Nico gasped then dragged me into his lap, squeezing so tight I could hardly breath. His lips scattered kisses down my face, his tone urgent and rushed.
“Oh my god, oh my god, oh my god. Fucking hell, Gabs. You gave me a heart attack. I walked in the door and found you unconscious. Don’t ever do that to me again. I thought I fucking lost you. I can never lose you. Fuck, babe.”
He was trembling, shock had him overtaken.
Slowly, ever so slowly the haze began to lift.
Floor? Why was I on the floor? Why did I have this sense of dread in my gut that made me want to vomit? Why did my husband’s touch make that feeling worse?
The momentary confusion began to fade as I detangled myself out of our position.
“Careful, careful,” he said, hovering beside me as I used the cupboards as leverage to stand.
That’s when I realised, I should have just stayed on the fucking ground.
My gaze caught on the incriminating letter, innocently placed on the kitchen bench as if the printed page didn’t just rip me apart.
That’s right. That’s why I was on the floor.
Nico went to reach for me, and I flinched. He tried again and I just couldn’t.
Couldn’t look at him. Couldn’t touch him. Couldn’t hear him.
I didn’t want to.
My entire being was already breaking without the extra ammunition he was about to unload on me.
“Babe, what’s wrong. Come here, I need to make sure you’re okay.”
Instead of replying I pushed the destructive piece of paper over the counter for him to read.
A resounding quiet coated the atmosphere as he skimmed the offering.
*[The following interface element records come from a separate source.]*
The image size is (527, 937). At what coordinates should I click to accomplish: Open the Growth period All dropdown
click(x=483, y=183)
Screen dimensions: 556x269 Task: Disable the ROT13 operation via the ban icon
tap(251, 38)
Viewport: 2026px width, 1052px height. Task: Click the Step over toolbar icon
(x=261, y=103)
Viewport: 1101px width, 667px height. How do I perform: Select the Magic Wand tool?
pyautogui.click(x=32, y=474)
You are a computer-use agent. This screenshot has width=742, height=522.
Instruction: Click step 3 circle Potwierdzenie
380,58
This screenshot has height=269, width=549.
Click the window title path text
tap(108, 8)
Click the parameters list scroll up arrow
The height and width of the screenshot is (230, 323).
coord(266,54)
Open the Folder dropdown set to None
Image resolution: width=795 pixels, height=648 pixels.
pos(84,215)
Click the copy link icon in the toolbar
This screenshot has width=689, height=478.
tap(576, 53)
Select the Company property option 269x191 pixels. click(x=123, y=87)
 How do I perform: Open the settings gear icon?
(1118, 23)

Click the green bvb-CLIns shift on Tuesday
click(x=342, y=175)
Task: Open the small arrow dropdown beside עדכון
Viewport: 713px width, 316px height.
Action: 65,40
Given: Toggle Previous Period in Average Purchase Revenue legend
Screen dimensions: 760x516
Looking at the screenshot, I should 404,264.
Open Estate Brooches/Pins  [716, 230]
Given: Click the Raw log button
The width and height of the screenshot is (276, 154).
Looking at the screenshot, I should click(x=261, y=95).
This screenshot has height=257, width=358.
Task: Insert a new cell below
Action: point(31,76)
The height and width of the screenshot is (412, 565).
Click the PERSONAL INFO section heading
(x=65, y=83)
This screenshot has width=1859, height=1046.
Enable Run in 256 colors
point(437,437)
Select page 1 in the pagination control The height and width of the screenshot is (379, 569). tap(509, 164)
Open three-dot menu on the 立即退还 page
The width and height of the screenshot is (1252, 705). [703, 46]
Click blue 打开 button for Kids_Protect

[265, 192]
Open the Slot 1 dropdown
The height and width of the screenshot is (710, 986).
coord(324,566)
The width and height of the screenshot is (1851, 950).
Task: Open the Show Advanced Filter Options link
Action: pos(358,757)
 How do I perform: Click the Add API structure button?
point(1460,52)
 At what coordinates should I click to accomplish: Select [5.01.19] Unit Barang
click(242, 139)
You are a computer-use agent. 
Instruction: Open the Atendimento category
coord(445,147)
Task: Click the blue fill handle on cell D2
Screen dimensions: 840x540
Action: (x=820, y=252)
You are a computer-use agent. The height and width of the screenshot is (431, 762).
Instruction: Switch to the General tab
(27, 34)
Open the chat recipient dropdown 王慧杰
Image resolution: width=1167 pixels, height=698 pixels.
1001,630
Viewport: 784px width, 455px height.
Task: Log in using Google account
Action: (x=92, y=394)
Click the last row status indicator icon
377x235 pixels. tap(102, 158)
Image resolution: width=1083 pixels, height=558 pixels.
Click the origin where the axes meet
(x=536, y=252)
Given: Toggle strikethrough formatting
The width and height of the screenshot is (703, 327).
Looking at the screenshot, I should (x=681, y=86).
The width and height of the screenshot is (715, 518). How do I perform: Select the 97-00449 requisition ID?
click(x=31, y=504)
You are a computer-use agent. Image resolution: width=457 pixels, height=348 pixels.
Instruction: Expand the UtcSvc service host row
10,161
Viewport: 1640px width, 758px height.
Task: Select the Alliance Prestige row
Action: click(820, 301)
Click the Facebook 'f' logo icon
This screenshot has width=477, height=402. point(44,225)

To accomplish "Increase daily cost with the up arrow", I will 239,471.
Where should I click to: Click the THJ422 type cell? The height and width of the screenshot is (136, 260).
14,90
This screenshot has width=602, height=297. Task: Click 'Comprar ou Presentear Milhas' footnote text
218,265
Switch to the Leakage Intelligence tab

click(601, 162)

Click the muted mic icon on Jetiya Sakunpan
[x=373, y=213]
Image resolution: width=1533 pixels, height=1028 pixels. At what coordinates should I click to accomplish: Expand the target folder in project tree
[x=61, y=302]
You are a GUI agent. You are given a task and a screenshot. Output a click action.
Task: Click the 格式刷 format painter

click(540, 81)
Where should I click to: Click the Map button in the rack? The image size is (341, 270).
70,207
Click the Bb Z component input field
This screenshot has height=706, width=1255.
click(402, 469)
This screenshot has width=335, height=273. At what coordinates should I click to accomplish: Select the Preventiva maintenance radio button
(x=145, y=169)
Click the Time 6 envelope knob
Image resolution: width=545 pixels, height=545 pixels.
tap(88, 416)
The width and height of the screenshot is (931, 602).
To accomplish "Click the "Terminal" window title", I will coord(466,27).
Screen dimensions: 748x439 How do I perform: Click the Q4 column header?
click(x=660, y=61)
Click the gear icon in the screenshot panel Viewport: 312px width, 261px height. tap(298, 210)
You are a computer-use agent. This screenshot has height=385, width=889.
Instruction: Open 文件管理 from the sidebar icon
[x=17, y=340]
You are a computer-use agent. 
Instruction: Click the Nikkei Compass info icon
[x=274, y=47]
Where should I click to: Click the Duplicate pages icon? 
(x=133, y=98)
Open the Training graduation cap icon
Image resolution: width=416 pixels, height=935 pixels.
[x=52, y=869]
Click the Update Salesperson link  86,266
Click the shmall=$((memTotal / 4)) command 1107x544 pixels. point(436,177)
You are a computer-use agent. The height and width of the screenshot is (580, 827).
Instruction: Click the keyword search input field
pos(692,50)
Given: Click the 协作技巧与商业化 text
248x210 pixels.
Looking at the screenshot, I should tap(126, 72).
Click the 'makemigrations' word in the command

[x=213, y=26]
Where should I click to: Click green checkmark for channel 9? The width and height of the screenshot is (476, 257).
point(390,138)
That’s when I raised my eyes, opened my senses completely. To catalogue and watch his genuine reaction.
I wanted him to refute the words. To claim it was a misunderstanding. To curse and say he would sue the company for mixing up the wrong clients.
Anything.
But as soon as I saw his features, his body language, the unrelenting fear creeping over his frame.
I knew it was true.
My husband, my best friend, was not who he claimed to be.
Then when his guilty eyes swept up to mine my hand whipped out to slap him hard across the face.
My palm stung; my chest ached…everything hurt.